IBC outlines insolvency resolution processes for individuals, partnership firms, LLPs and Companies which may be initiated either by the debtor itself or by the creditors. The Code proposes two separate tribunals to oversee the insolvency resolution process i.e. National Company Law Tribunal (‘NCLT’) in matters of companies and LLPs and Debt Recovery Tribunal in matters of individuals and partnership firms with maximum time limit of 180 days extendable by 90 days in case of companies and LLPs and 90 days extendable by 45 days in case of small companies having assets value less than Rs. 1 Crore and start-ups other than partnership firms.

The IBC paved the way for the Banks to pursue NPAs in the most efficient way by offering the Corporate Debtor to be first considered for an effective resolution failing which the Corporate Debtor would be ordered for liquidation. Therefore, IBC is considered to be “uniquely distinguished from other legislations” as the IBC is the only code which considers revival of the corporate debtor before it is subjected to the action of liquidation.

With IBC coming into existence, the 12 major accounts(“Dirty Dozen”)identified for immediate resolution by Reserve Bank of India under IBC including Electrosteel Steels Limited,Bhushan Steel Limited, Monnet Ispat and Energy Limited, Amtek Auto Limited, etc. witnessed bidders successfully submitting their resolution plans for the “debt-laden companies” and as of now in 2019, several of these stressed assets are in the final stages of resolution thus enabling the Banks to realize their NPAs. The gross NPAs in March 2018 stood at Rs. 9.62 Lakh Crores and now on the decline mode and 2019 is expected to be bounce back year for the banks and coming down of the NPAs.

It is therefore evident that the with help of IBC, the Banks have been able to deal with NPAs in an ever effective way thus marking a new beginning for the Banks to charge the defaulting borrowers under the most viable regime.

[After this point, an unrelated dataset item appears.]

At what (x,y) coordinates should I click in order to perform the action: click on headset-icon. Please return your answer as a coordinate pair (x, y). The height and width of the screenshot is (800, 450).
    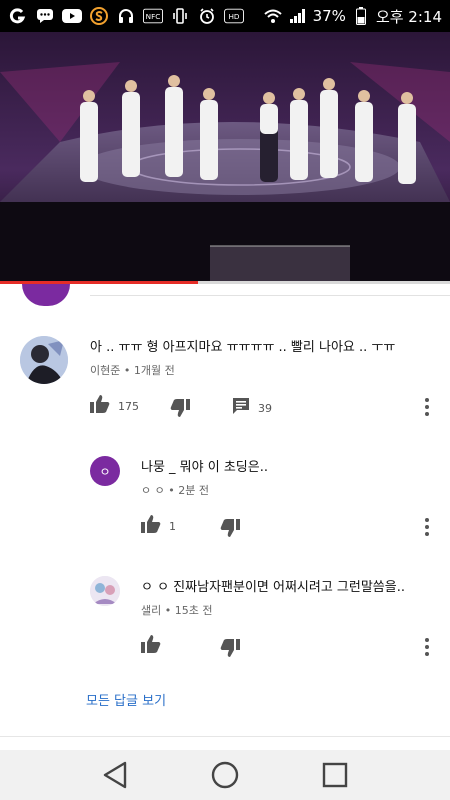
    Looking at the image, I should click on (126, 16).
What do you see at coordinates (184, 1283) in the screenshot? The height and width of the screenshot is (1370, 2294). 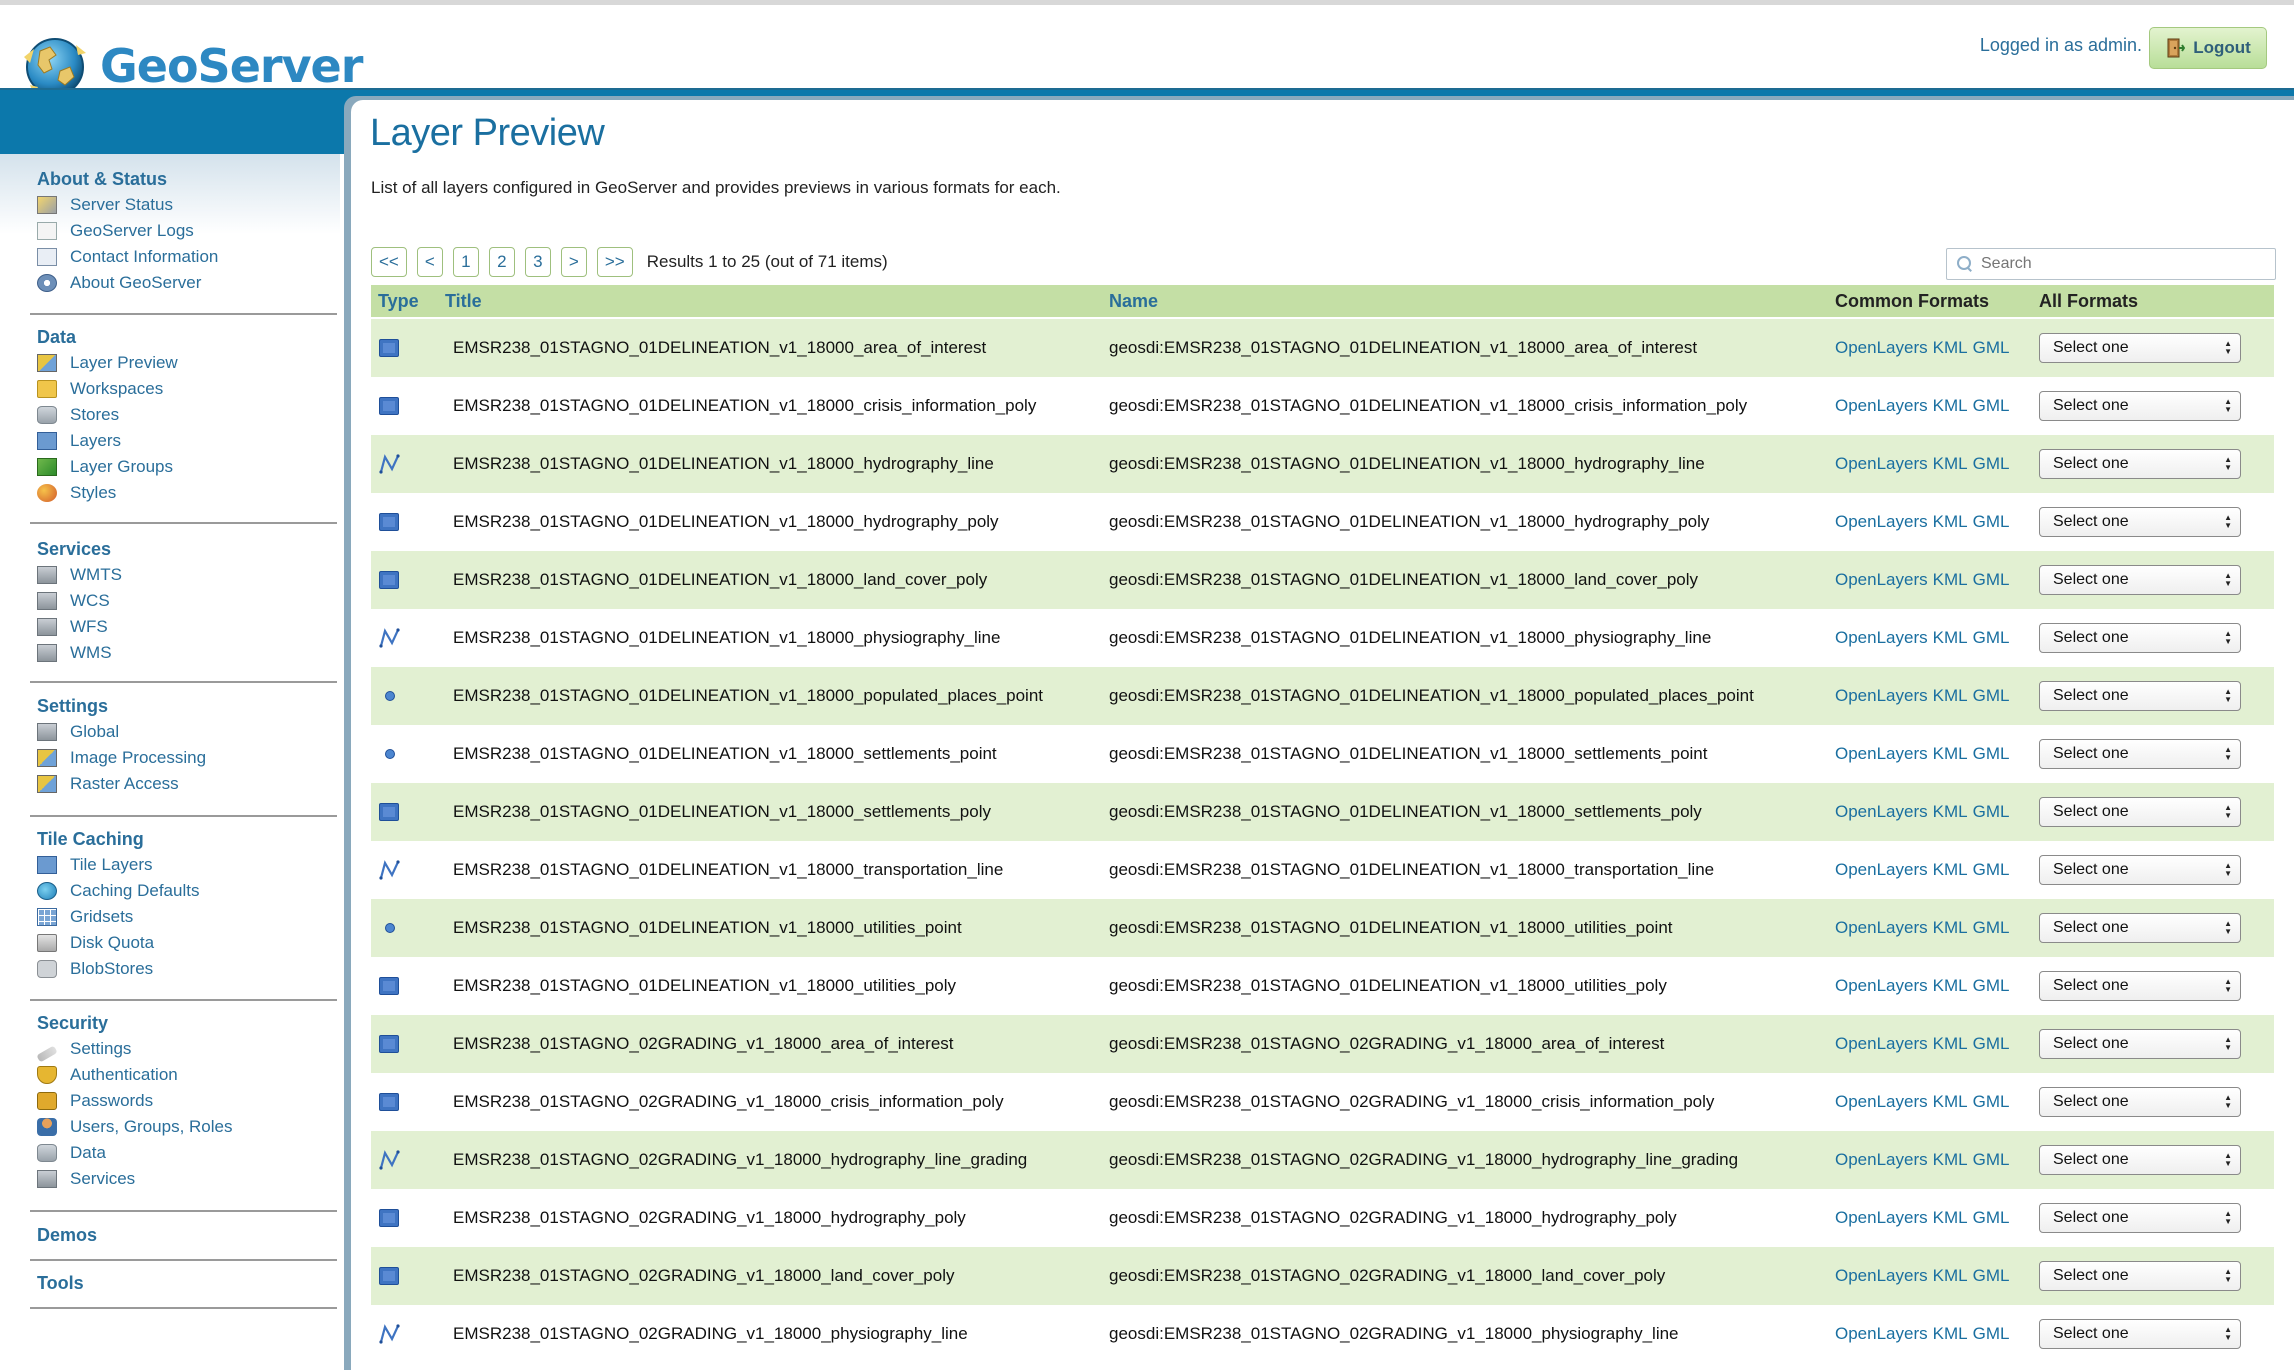 I see `nav-heading-tools: Tools` at bounding box center [184, 1283].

The Banks are now largely relying on the IBC by making an application for initiation of “Corporate Insolvency Resolution Process” against the defaulting borrower which leads the banks on to the correct path of “appointing an Interim Resolution Professional (‘IRP’)”and final collation of claims existing against the Corporate Debtor following which resolution of the corporate debtor is considered.

It can be summed up that IBC is the most reliable piece of legislation as it first considers the scope of resolution of the Corporate Debtor which if not successful, the Corporate Debtor is sent for liquidation.